There were a lot of these kinds of wells in Kuwait in 1991; the explosives to destroy them were set and denotated at the tubing head. Adair, or somebody, once said that if the Iraqis had taken the time to set their explosive charges at or below the casing head, it would have taken 3 years to cap and control 746 wells in Kuwait, not 7 months.


The stinger on the stinger was often tapered and with the weight of the Athey wagon boom could be guided into the top of the production tubing and set down on, the valve on the assembly above the stinger could be manually opened and the well bullheaded with mud. Once the well was dead the flange to flange tubing head could be replaced and the well turned back over to KOC for re-entry.

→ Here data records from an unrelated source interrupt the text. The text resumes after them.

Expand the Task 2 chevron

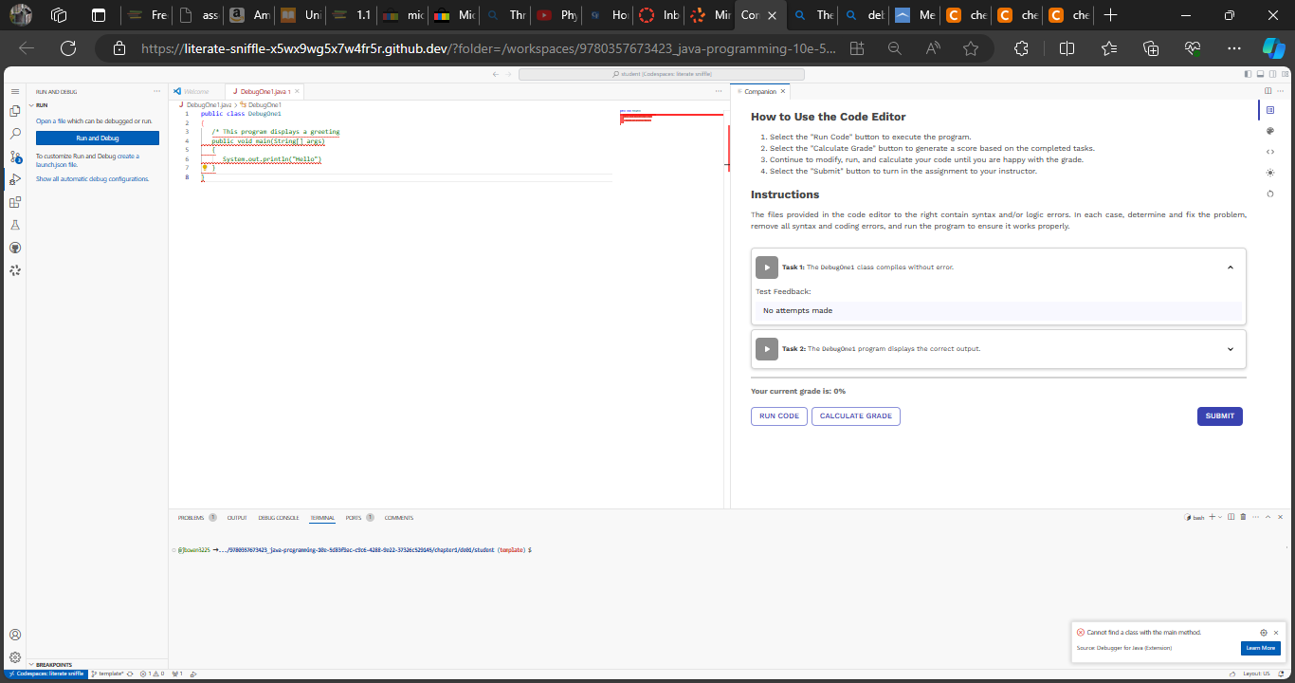[x=1231, y=349]
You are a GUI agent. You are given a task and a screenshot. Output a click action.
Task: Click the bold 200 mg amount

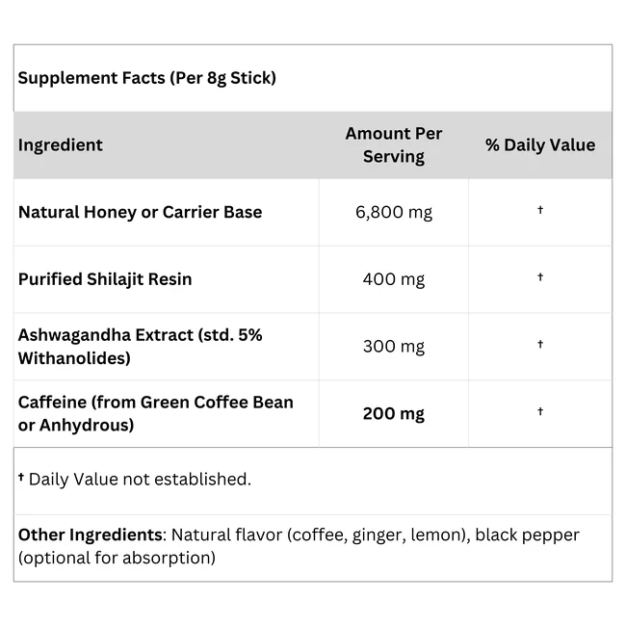click(x=394, y=413)
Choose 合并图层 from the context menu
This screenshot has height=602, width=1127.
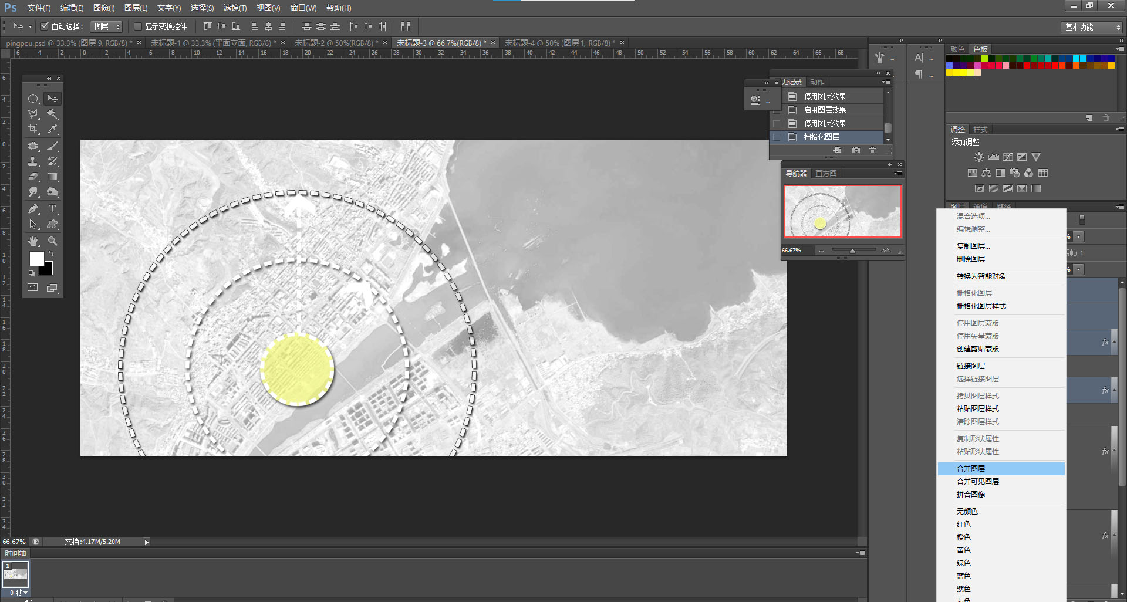pos(971,468)
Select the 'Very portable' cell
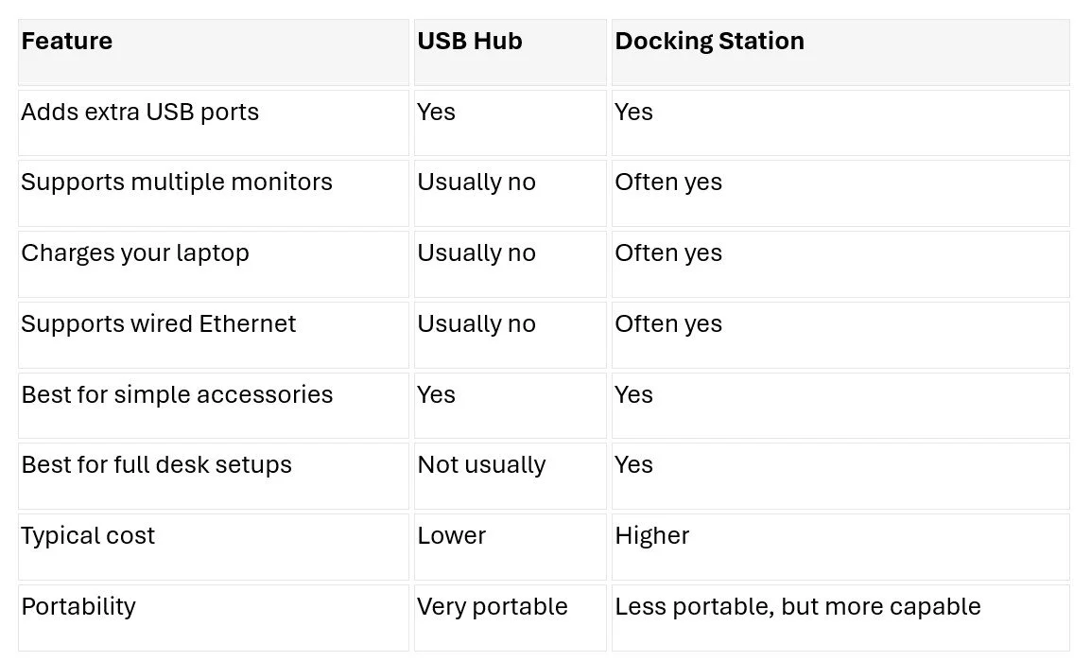Viewport: 1091px width, 661px height. [510, 618]
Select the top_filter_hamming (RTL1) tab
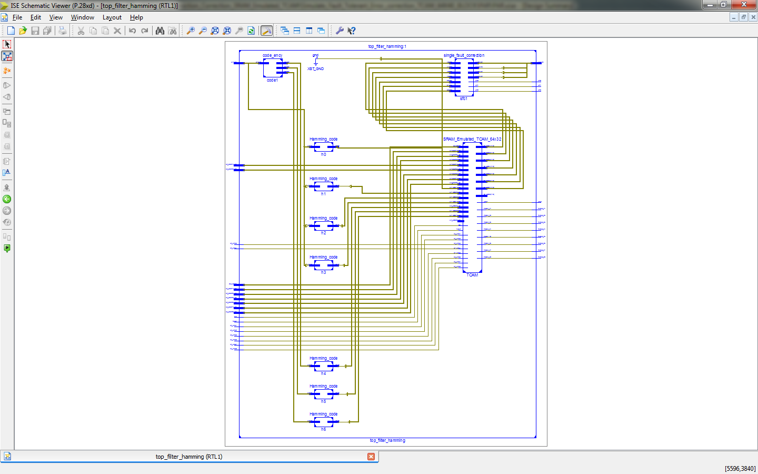This screenshot has width=758, height=474. [x=188, y=457]
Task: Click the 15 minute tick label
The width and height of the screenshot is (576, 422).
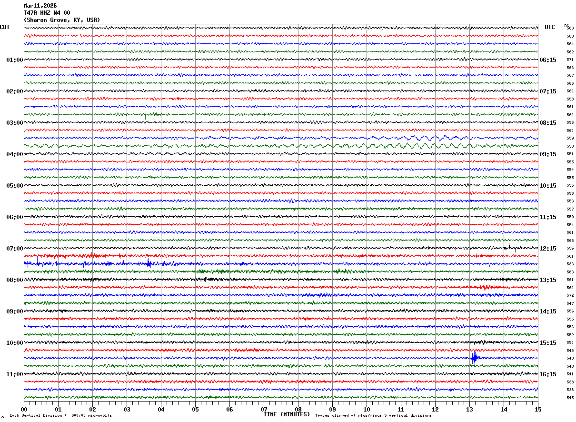Action: pos(538,409)
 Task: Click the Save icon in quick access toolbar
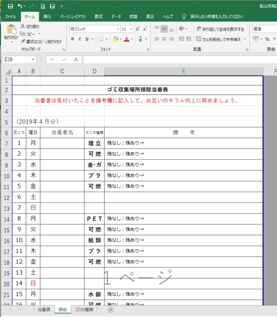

Stinging was actually pretty successful, particularly in Burgan Field where the Iraqi army seemed to be in a big hurry to leave and focused just on tubing heads.


This well is easy, above. Below is a photograph by Dave Wilson of my friend, Joe Carpenter stinging into a Burgan well actually on fire, way more difficult and way more hot, which Joe could stand better than any blowout hand I ever knew, or have read about over the past 120 years. Guiding the stinger into a burning well, by giving hand signals to the well control hand mounted on the front of a dozer, who then gave hand signals to the dozer operator, was an orchestration of three men in perfect sync with each other...not a word spoken between them.


I have this photo at my office and again, at my home. It is stunning and reminds me of how terrific a photographer Dave Wilson is and how tough Joe Carpenter was and how much I regret Joe, and Martin and Danny's passing in 1995 in Syria, and miss them.